The UK’s Treasury Select Committee has yet to timetable any evidence sessions about the role of sovereign wealth funds or other private investor funds, according to a spokesman at Parliament in London. To date, there have not been any formal requests to investigate their role in UK corporate ownership.

Alternative Investment Management Association (AIMA) deputy CEO Andrew Baker told EVCJ that the hedge fund community welcomes any call from the Treasury Select Committee to discuss the asset class’ role in the UK economy. In relation to the scrutiny on private equity, he said: “Our personal view is that private equity had a bit of catching up to do.”

“Sometimes more disclosure is very helpful. Equally, you can get drowned in a sea of data,” he added.

In the context of the Treasury Select Committee’s ongoing investigation into financial stability, which includes an ongoing investigation of the UK’s banking weaknesses, there is a clear indication that sovereign wealth funds will garner greater parliamentary scrutiny.

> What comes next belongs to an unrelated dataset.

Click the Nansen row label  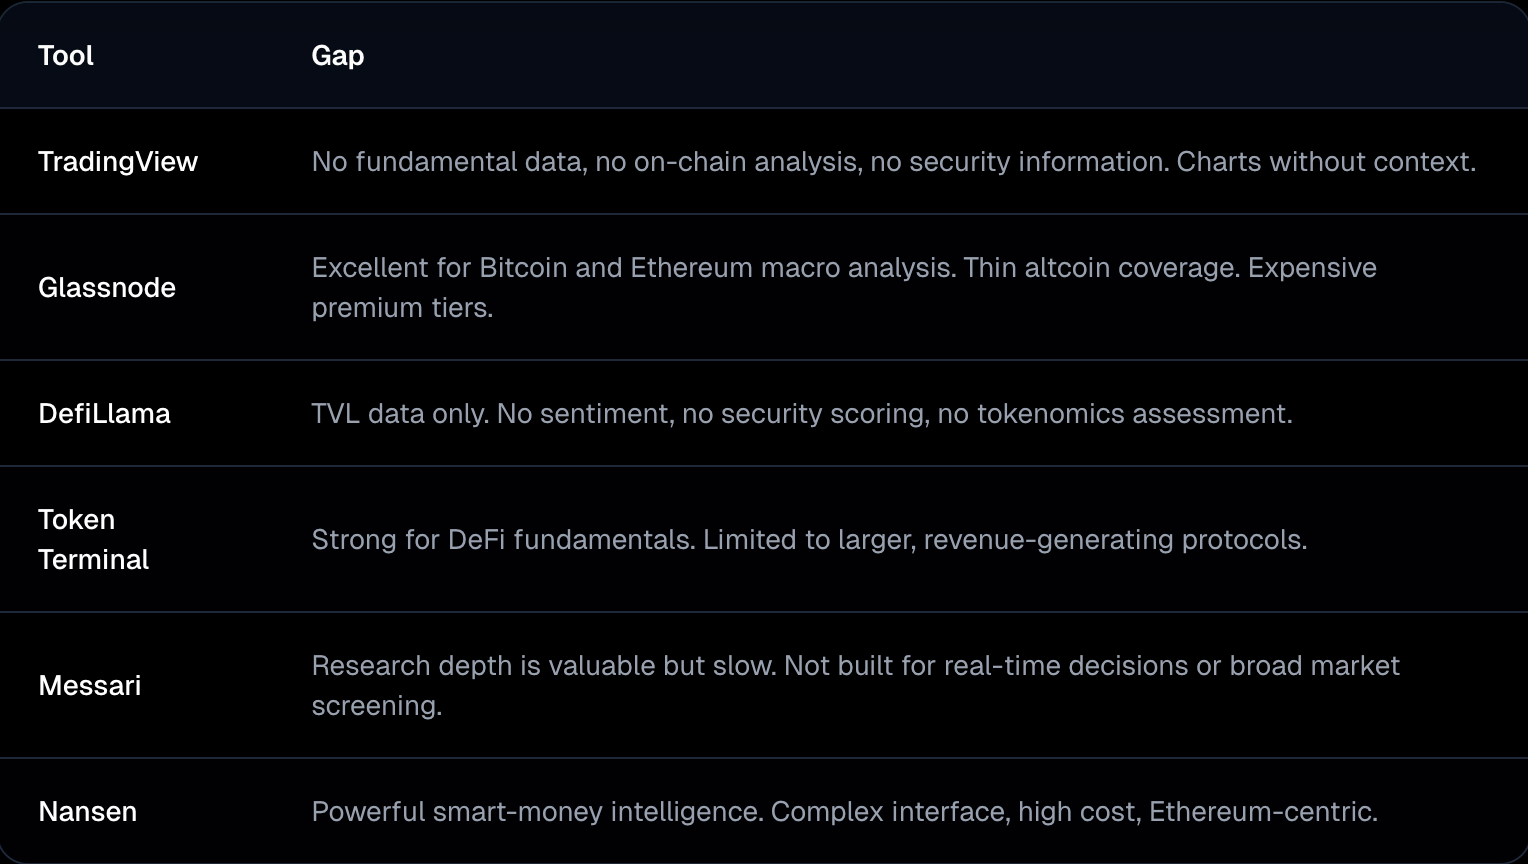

Speaking at the SJ Berwin-sponsored Walker Review Debate in London in early May, Philip Dunne MP said: “We are going to be looking to understand the way debt and large capital flows impact on the economy and on our banks and I think there is a role for the sovereign wealth funds to come to talk to us about how they see their roles in developing capital flows work.”

“I think anybody who takes over a UK public company, which meets the portfolio threshold, should be in a position to comply with the same disclosure obligations that anybody else, if they happen to be based in this country, has to comply with,” he said.

“That may require in due course some means of enforcement. I’m not envisaging the FSA having to send a hit squad into some of the more impenetrable central banks to extract that information but I think we have to work with these organisations. It’ll be in their interest to seek to play the game,” Dunne said.

While the private equity industry is publicly confident that the new wave of disclosure will keep the labour unions, other stakeholders and Government from launching any fresh calls for transparency, there is the view that other investors such as the Virgin Group, retail entrepreneur Philip Green and other private investors should sign up to a voluntary code.

“I think the BVCA guidelines are fair and to the extent that companies are controlled by sovereign wealth funds they should be adopt the same level of disclosure,” said one mid-market GP.

He added the Treasury Select Committee should consider that the “greater benefit would be to look at the red tape that faces British industry”.

But when it comes to the concept of disclosure, there is a strong view in private equity circles that financial data should only be disclosed to shareholders, while stakeholders should only be informed of what really matters to them.

Conversely, there are calls for more disclosure about who is actually running privately owned companies and what exactly motivates the management of those companies.

Even for the regulators and government officials, the challenge is to present information in a way that is clearly understandable. “It has to be broken down into baby talk for them,” said Jon Moulton of Alchemy Partners.

“I’m glad I’m not a mega fund. The Walker Report will generate a lot of paper [from private houses] which will be very little read,” said Moulton.

He added that any renewed vigour in terms of scrutiny of private shareholders, whether someone like Richard Branson or a private equity house, will be determined by “ a big failure or by grotesque behaviour”.